The value of investments and the income from them can go down as well as up and you could get back less than you invested. Past performance is not a reliable indicator of future performance.

The content of this article is not intended to be or does not constitute investment research as defined by the Financial Conduct Authority. The content should also not be relied upon when making investment decisions, and at no point should the information be treated as specific advice. The article has no regard for the specific investment objectives, financial situation or needs of any specific client, person, or entity.

Rory McPherson
About the Author

Rory is CIO of Magnus, Wren Sterling Group's discretionary fund management business and Wren Sterling's Chief Market Strategist.

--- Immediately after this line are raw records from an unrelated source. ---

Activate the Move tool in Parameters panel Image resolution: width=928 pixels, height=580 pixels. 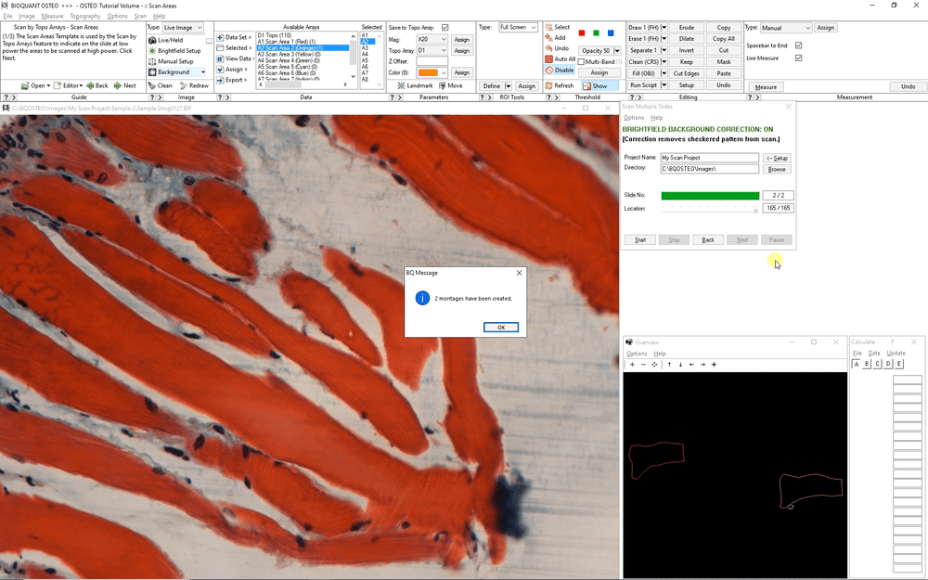[x=442, y=86]
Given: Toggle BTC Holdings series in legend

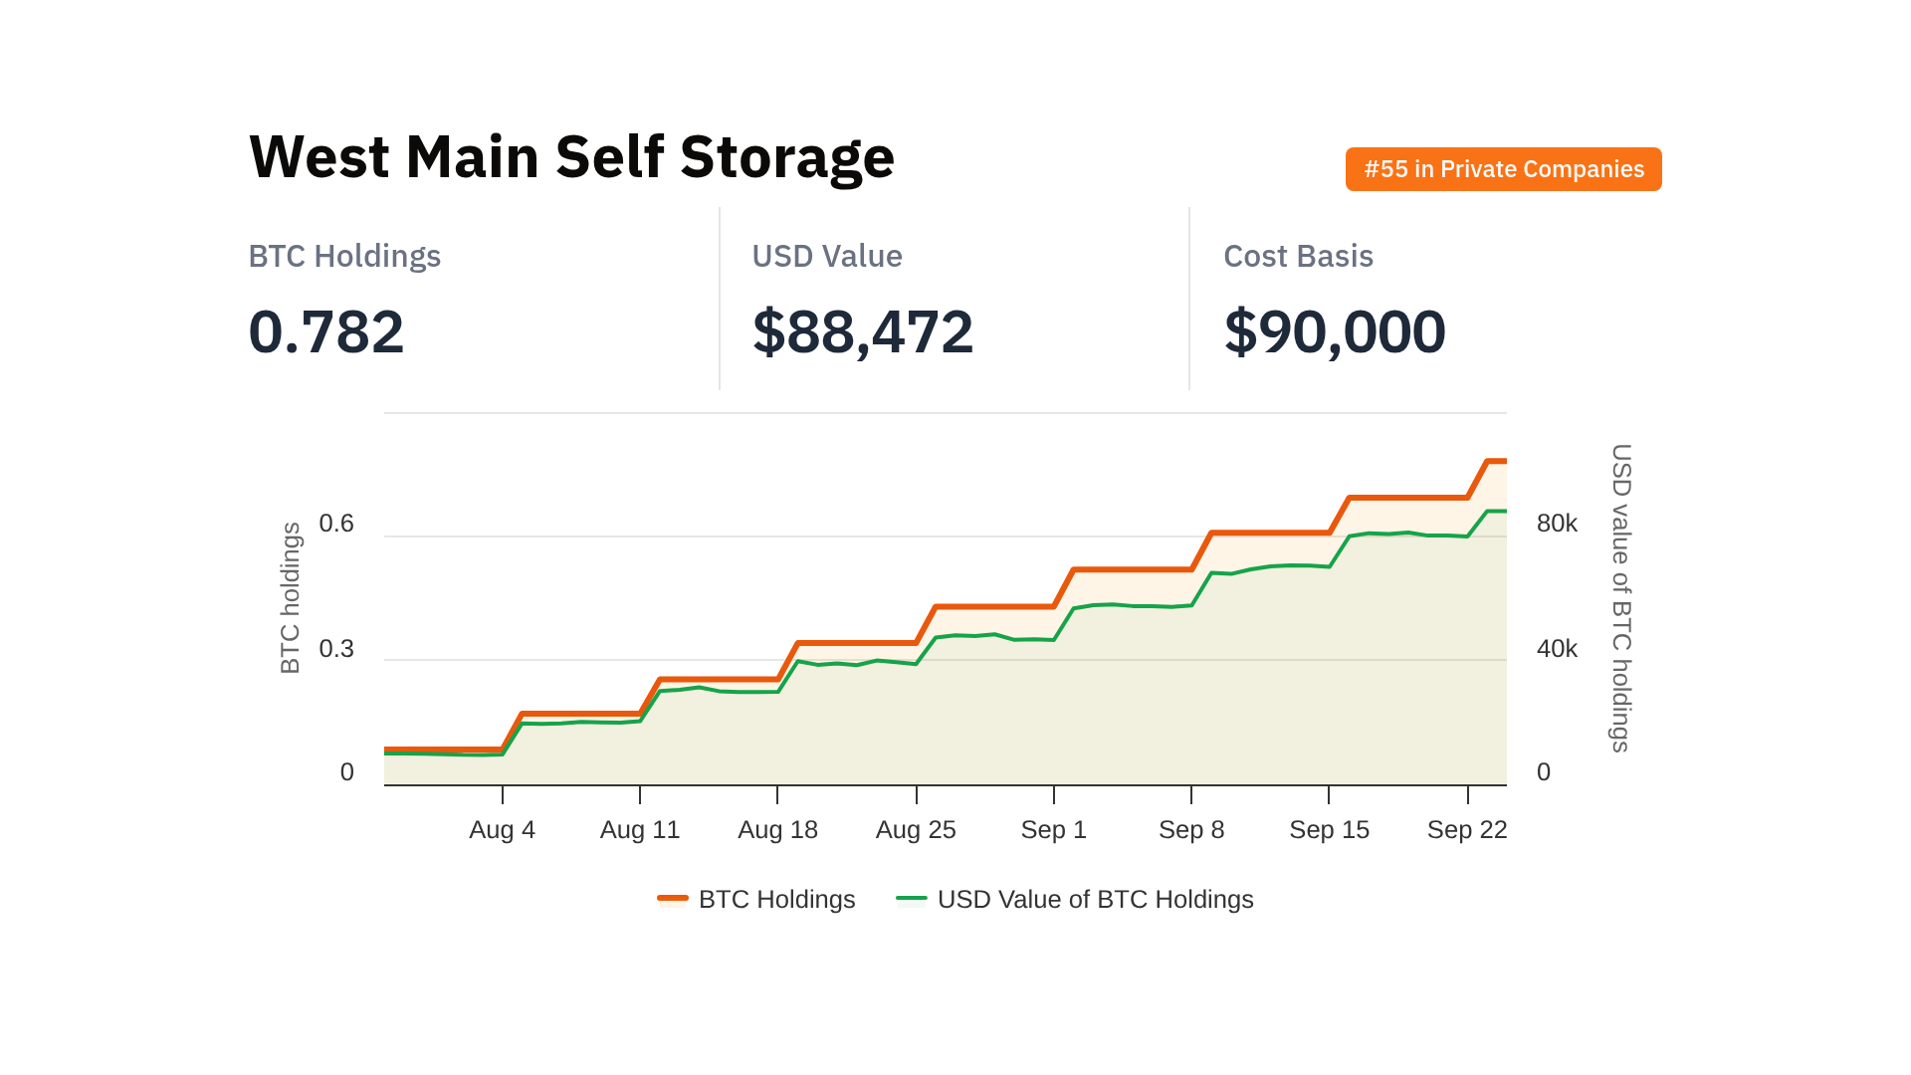Looking at the screenshot, I should point(776,899).
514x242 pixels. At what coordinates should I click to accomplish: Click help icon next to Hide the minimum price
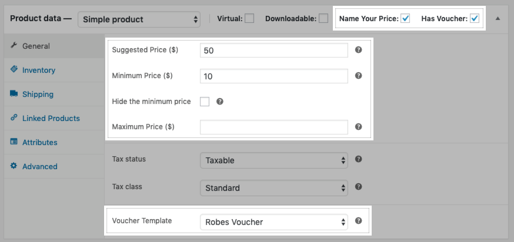220,102
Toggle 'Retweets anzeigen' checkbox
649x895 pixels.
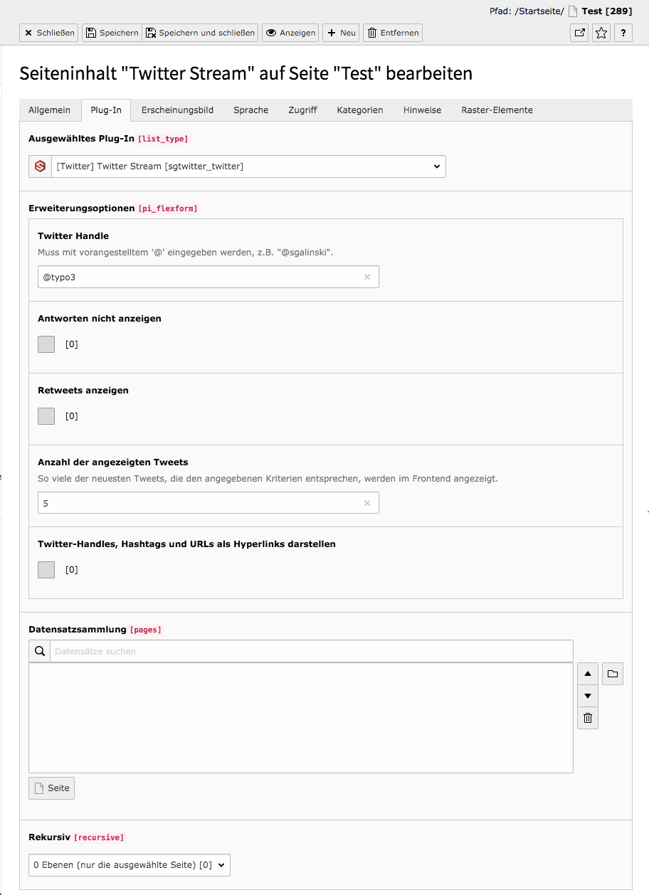[46, 416]
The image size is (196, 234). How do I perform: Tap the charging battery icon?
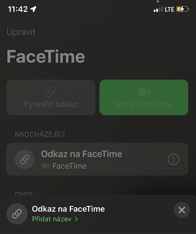183,9
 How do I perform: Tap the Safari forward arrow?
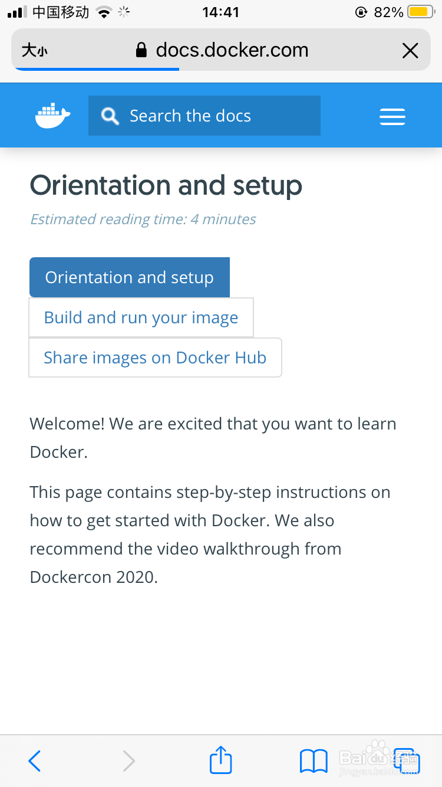128,761
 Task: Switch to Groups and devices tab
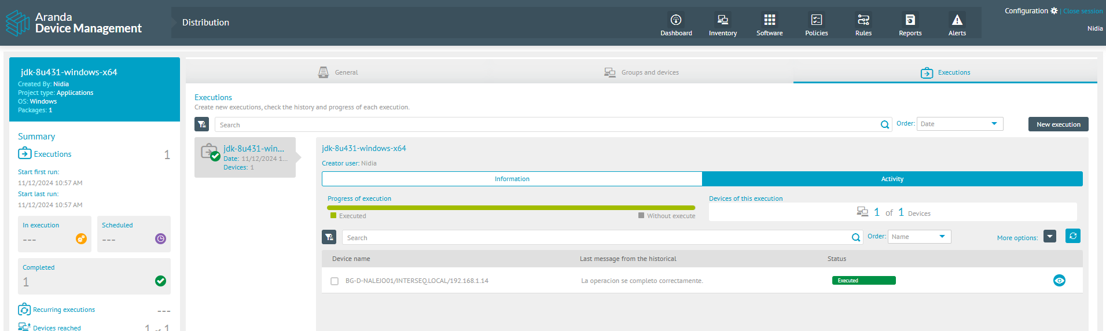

He joined the business in September 2022, having previously worked at Punter Southall Wealth where he was Head of Investment Strategy; responsible for asset allocation and fund selection. Prior to that he worked for Russell Investments, running multi-asset funds for both retail and institutional clients. Rory has 20 years’ experience of working in financial services and is a CFA Charterholder.